» **EXERCISE PROMPT**:
Each line of the data below must be given again exactly as written.

» **SOURCE MATERIAL**:
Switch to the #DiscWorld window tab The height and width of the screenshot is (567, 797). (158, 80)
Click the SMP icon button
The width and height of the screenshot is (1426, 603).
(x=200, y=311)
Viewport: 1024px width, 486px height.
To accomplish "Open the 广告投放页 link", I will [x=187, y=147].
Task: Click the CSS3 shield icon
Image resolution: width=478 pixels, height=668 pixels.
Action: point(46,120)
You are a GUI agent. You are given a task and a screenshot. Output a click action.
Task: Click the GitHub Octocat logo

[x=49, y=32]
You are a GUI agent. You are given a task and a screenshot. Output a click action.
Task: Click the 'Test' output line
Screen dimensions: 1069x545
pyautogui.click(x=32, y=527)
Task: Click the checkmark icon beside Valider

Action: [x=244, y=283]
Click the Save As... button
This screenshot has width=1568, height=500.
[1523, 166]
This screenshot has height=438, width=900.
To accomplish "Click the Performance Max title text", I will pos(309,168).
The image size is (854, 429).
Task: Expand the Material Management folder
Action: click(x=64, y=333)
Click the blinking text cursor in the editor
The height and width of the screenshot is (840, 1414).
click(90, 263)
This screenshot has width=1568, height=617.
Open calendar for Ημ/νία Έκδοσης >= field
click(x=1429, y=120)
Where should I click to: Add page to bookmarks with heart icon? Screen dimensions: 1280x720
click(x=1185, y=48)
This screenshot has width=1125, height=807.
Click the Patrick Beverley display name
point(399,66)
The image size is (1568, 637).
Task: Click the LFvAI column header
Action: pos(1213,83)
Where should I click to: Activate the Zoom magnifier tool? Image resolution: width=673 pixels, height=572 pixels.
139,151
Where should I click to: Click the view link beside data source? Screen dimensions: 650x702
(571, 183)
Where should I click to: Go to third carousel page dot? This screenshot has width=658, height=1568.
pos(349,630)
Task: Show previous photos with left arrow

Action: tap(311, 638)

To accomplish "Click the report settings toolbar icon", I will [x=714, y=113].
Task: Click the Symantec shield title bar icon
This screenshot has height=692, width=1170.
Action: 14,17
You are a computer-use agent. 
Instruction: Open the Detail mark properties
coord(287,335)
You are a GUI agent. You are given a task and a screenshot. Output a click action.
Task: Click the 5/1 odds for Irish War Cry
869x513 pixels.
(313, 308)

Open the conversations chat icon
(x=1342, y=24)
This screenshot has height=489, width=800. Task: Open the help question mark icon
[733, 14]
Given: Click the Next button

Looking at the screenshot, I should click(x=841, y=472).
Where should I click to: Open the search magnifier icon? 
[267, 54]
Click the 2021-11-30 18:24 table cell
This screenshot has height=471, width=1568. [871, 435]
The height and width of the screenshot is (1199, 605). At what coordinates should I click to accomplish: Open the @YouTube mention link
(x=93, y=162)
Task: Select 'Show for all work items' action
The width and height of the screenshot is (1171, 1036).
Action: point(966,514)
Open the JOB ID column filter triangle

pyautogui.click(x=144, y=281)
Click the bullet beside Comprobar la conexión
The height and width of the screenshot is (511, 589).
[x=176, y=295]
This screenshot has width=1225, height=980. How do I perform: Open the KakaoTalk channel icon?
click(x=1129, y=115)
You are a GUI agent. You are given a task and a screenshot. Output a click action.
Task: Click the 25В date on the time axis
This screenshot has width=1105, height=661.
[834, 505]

» **FINISHED TASK**:
Switch to the #DiscWorld window tab The height and width of the screenshot is (567, 797). (158, 80)
Click the SMP icon button
The width and height of the screenshot is (1426, 603).
(x=200, y=311)
Viewport: 1024px width, 486px height.
To accomplish "Open the 广告投放页 link", I will [x=187, y=147].
Task: Click the CSS3 shield icon
Image resolution: width=478 pixels, height=668 pixels.
Action: point(46,120)
You are a GUI agent. You are given a task and a screenshot. Output a click action.
Task: Click the GitHub Octocat logo

[x=49, y=32]
You are a GUI agent. You are given a task and a screenshot. Output a click action.
Task: Click the 'Test' output line
Screen dimensions: 1069x545
pyautogui.click(x=32, y=527)
Task: Click the checkmark icon beside Valider

Action: [x=244, y=283]
Click the Save As... button
This screenshot has width=1568, height=500.
[1523, 166]
This screenshot has height=438, width=900.
To accomplish "Click the Performance Max title text", I will pos(309,168).
The image size is (854, 429).
Task: Expand the Material Management folder
Action: click(x=64, y=333)
Click the blinking text cursor in the editor
The height and width of the screenshot is (840, 1414).
click(90, 263)
This screenshot has width=1568, height=617.
Open calendar for Ημ/νία Έκδοσης >= field
click(x=1429, y=120)
Where should I click to: Add page to bookmarks with heart icon? Screen dimensions: 1280x720
click(x=1185, y=48)
This screenshot has width=1125, height=807.
Click the Patrick Beverley display name
point(399,66)
The image size is (1568, 637).
Task: Click the LFvAI column header
Action: pos(1213,83)
Where should I click to: Activate the Zoom magnifier tool? Image resolution: width=673 pixels, height=572 pixels.
139,151
Where should I click to: Click the view link beside data source? Screen dimensions: 650x702
(571, 183)
Where should I click to: Go to third carousel page dot? This screenshot has width=658, height=1568.
pos(349,630)
Task: Show previous photos with left arrow

Action: tap(311, 638)

To accomplish "Click the report settings toolbar icon", I will [x=714, y=113].
Task: Click the Symantec shield title bar icon
This screenshot has height=692, width=1170.
Action: 14,17
You are a computer-use agent. 
Instruction: Open the Detail mark properties
coord(287,335)
You are a GUI agent. You are given a task and a screenshot. Output a click action.
Task: Click the 5/1 odds for Irish War Cry
869x513 pixels.
(313, 308)

Open the conversations chat icon
(x=1342, y=24)
This screenshot has height=489, width=800. Task: Open the help question mark icon
[733, 14]
Given: Click the Next button

Looking at the screenshot, I should click(x=841, y=472).
Where should I click to: Open the search magnifier icon? 
[267, 54]
Click the 2021-11-30 18:24 table cell
This screenshot has height=471, width=1568. [871, 435]
The height and width of the screenshot is (1199, 605). At what coordinates should I click to accomplish: Open the @YouTube mention link
(x=93, y=162)
Task: Select 'Show for all work items' action
The width and height of the screenshot is (1171, 1036).
Action: point(966,514)
Open the JOB ID column filter triangle

pyautogui.click(x=144, y=281)
Click the bullet beside Comprobar la conexión
The height and width of the screenshot is (511, 589).
[x=176, y=295]
This screenshot has width=1225, height=980. How do I perform: Open the KakaoTalk channel icon?
click(x=1129, y=115)
You are a GUI agent. You are given a task and a screenshot. Output a click action.
Task: Click the 25В date on the time axis
This screenshot has width=1105, height=661.
[834, 505]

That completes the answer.